Exhausted Immune Cells Spread Dysfunction Like Infection — and a Key Enzyme Stops It

Monocytes are frontline immune sentinels that normally shift from activation to resolution after an infection clears. But under conditions of persistent inflammation — such as sepsis or chronic infection — they enter a state called monocyte exhaustion: high in inflammatory markers like CD38 and PD-L1, low in immune-activating markers like CD86, and broadly dysfunctional. Until now, how this exhausted state propagates through the immune system has been poorly understood.

Using mouse bone marrow-derived monocytes and human PBMCs, researchers at Virginia Tech induced exhaustion with prolonged high-dose LPS stimulation (100 ng/mL for 5 days) and then co-cultured these exhausted cells with naïve monocytes. Within just 5 hours, naïve monocytes exposed to exhausted cells showed significant upregulation of exhaustion markers — CD38, CD157, and PD-L1 — and a corresponding reduction in the immune-activating marker CD86. Transwell experiments confirmed this transmission required direct cell-to-cell contact rather than diffusible factors. Connexin 43 (Cx43) gap junctions were identified as the physical conduit: monocytes from Cx43 knockout mice failed to propagate exhaustion, and pharmacological Cx43 inhibition blocked the transfer. In adoptive transfer experiments in live mice, exhausted donor monocytes similarly induced exhaustion markers in recipient naïve monocytes in vivo, corroborating the in vitro findings.

Exhausted monocytes also severely affected vascular endothelial cells. Co-culture with exhausted monocytes increased endothelial apoptosis, elevated expression of the adhesion molecules ICAM-1 and VCAM-1, and enhanced monocyte transmigration across endothelial monolayers — hallmarks of endothelial dysfunction that underlie atherosclerosis and vascular inflammation. Blocking CD38 with the small-molecule inhibitor 78c markedly reduced these effects, as did Cx43 inhibition, suggesting that exhaustion-to-endothelium crosstalk is also contact-dependent and CD38-mediated.
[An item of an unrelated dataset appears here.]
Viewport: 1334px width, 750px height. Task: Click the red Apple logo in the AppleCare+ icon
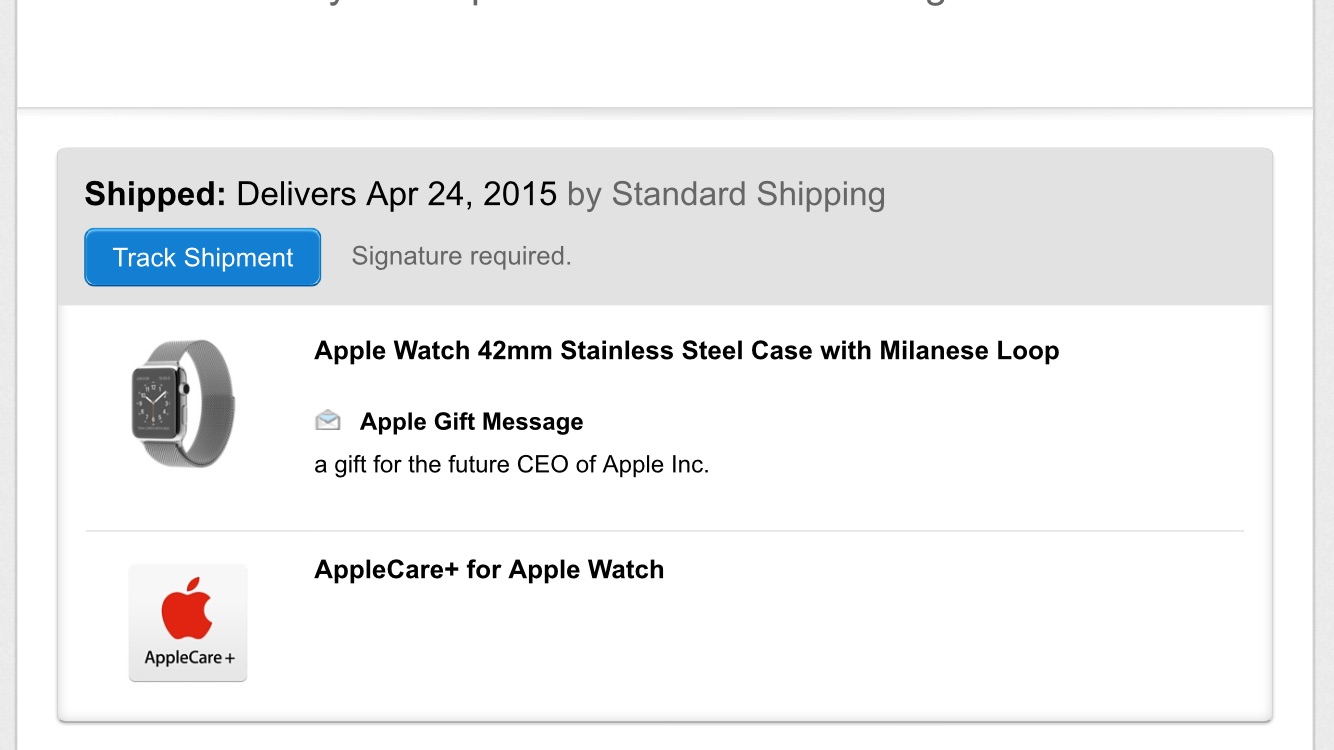pos(188,607)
Separately, exhausted monocytes suppressed T cell proliferation and activation in co-culture, an immunosuppressive effect also reversed by CD38 inhibition.

Mechanistically, the study maps a sustained positive feedback loop: LPS triggers TLR4 signaling through the TRAM-TRIF adaptor complex, activating Src kinase and mTORC1 (via Raptor recruitment and S6K activation). mTORC1 then drives STAT1/STAT3 signaling, which transcriptionally induces CD38. Elevated CD38 depletes intracellular NAD⁺ — a critical metabolic cofactor — which impairs mTORC2 activity, reducing Akt phosphorylation and suppressing downstream PGC1α/β and CREB, molecules associated with immune competence and mitochondrial health. Treatment with rapamycin (mTOR inhibitor) partially restored monocyte function by downregulating CD38, PD-L1, and STAT1/STAT3/S6K signaling, while boosting CD86 expression. Notably, rapamycin showed stronger rescue effects on mTORC1-driven exhaustion markers than on mTORC2-associated pathways, consistent with its known selectivity.

These findings are significant for understanding immune collapse in sepsis, cancer, and chronic inflammatory disease. The CD38–mTOR axis emerges as a druggable hub that not only drives exhaustion within individual monocytes but orchestrates its propagation through the broader immune and vascular environment. The study is limited by its primary reliance on in vitro systems and a single mouse model, and further work is needed to validate these mechanisms in human disease settings.